Reading passage:
####
The Republicans worked quickly to disprove allegations that Gov. Sarah Palin was once a member of the Alaska Independence Party (the AIP), a party that has as its principal goal the "lofty" idea of redoing the 1958 vote that made Alaska a state and, in so doing, allow Alaskans the right to choose independence. Reports surfaced over the last few days that Gov. Palin was a member of the AIP before leaving the party to become a Republican in order to run for Mayor of Wasilla. According to ABC News, Lynnete Clark, Chair of the AIP, said that Gov. Palin and her husband Todd were members of the AIP in 1994 and attended the AIP convention in 1994 (held in Wasilla). The Republicans have now produced voter registration records that confirm that Gov. Palin was registered as a Republican from 1982 onward and Ms. Clark has indicated that she may have been mistaken. Whew. Good to know. But...

It is worth noting that, according to Gail Fenumiai, director of the Alaska Division of Elections, Gov. Palin's husband Todd did register as a member of the AIP in both 1995 and 2000. Can you imagine the furor and righteous indignation that we would be hearing from the Republicans if Michelle Obama had registered as a member of the Green Party or a socialist party? One of the mottoes of the AIP (found on the platform page of their website) helps to put the party's views in context: "The problem with you John Birchers' is that you are too damn liberal!" (Attributed to Joseph Vogler, the party's founder.) By the AIP standard, George W. Bush is practically a communist...
####
Provided records:
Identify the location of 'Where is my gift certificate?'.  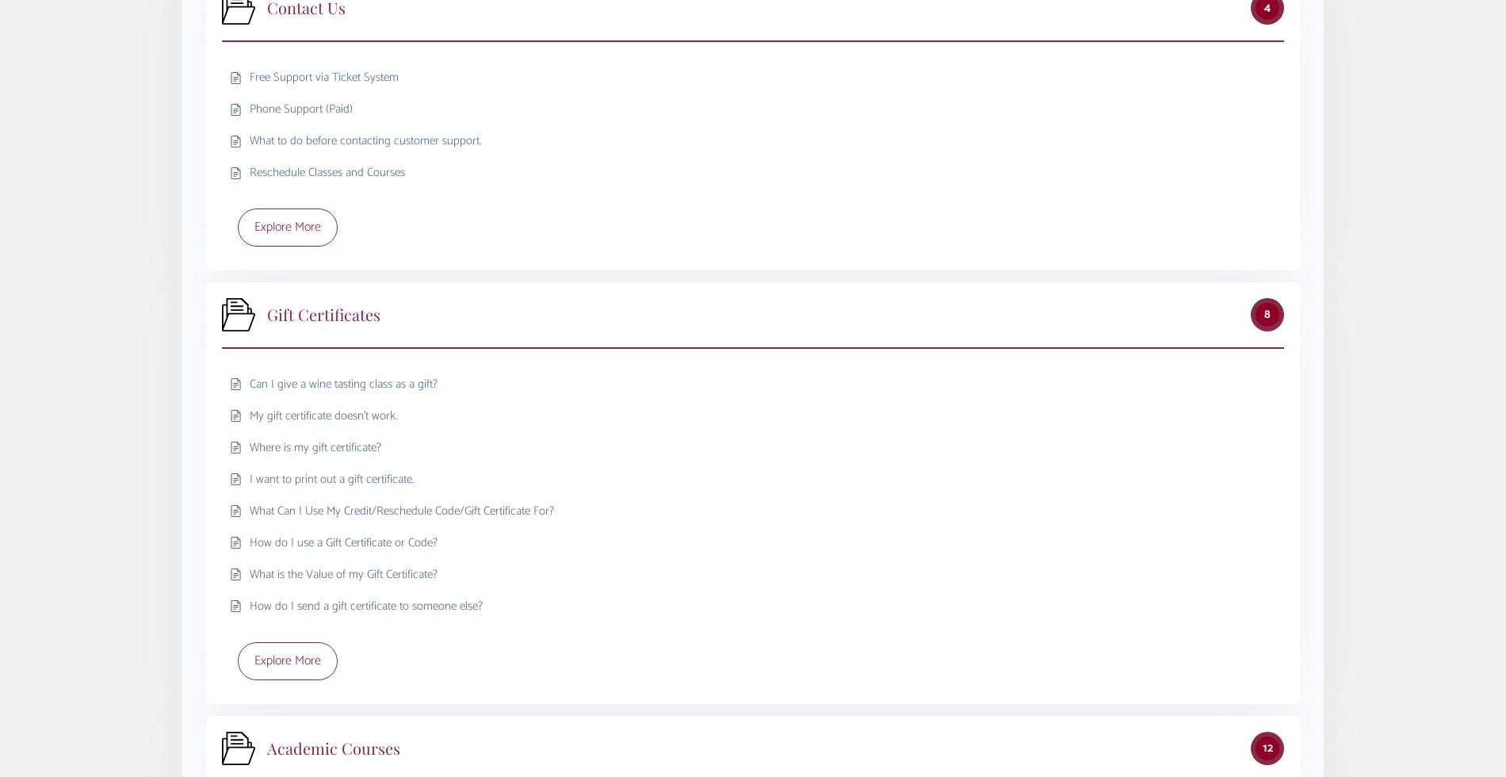
(249, 446).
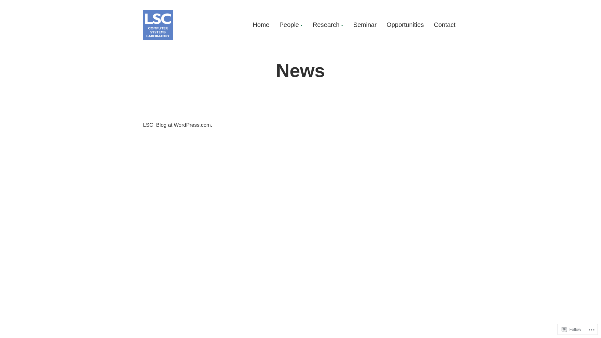 The image size is (601, 338). What do you see at coordinates (386, 25) in the screenshot?
I see `'Opportunities'` at bounding box center [386, 25].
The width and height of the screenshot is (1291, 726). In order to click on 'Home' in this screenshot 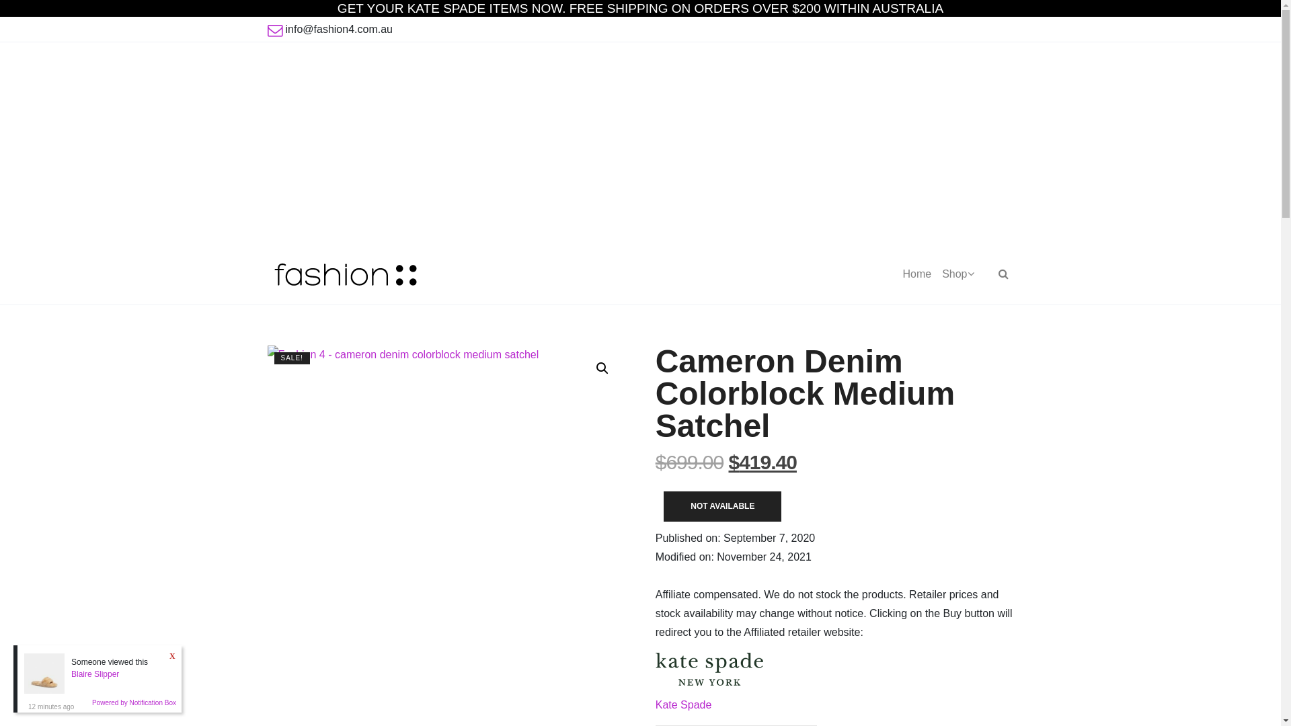, I will do `click(897, 274)`.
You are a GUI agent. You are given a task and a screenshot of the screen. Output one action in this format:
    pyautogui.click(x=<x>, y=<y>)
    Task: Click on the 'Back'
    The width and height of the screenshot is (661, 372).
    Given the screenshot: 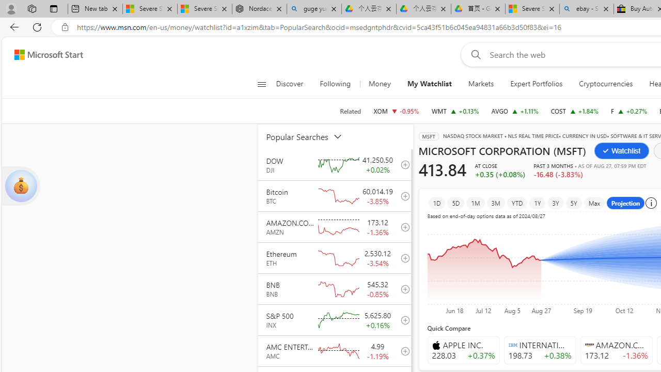 What is the action you would take?
    pyautogui.click(x=12, y=26)
    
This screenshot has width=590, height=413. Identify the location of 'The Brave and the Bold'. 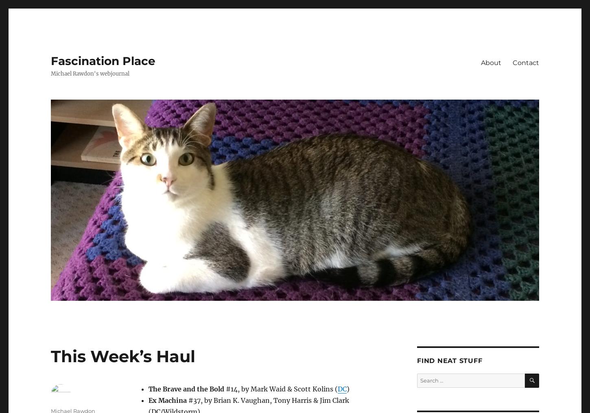
(186, 389).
####
To do:
Write out the stretch of the Alaska Independence Party article from "It is worth" through "practically a communist...". The material has no connection to the Alaska Independence Party article.

Reply to the exercise:
It is worth noting that, according to Gail Fenumiai, director of the Alaska Division of Elections, Gov. Palin's husband Todd did register as a member of the AIP in both 1995 and 2000. Can you imagine the furor and righteous indignation that we would be hearing from the Republicans if Michelle Obama had registered as a member of the Green Party or a socialist party? One of the mottoes of the AIP (found on the platform page of their website) helps to put the party's views in context: "The problem with you John Birchers' is that you are too damn liberal!" (Attributed to Joseph Vogler, the party's founder.) By the AIP standard, George W. Bush is practically a communist...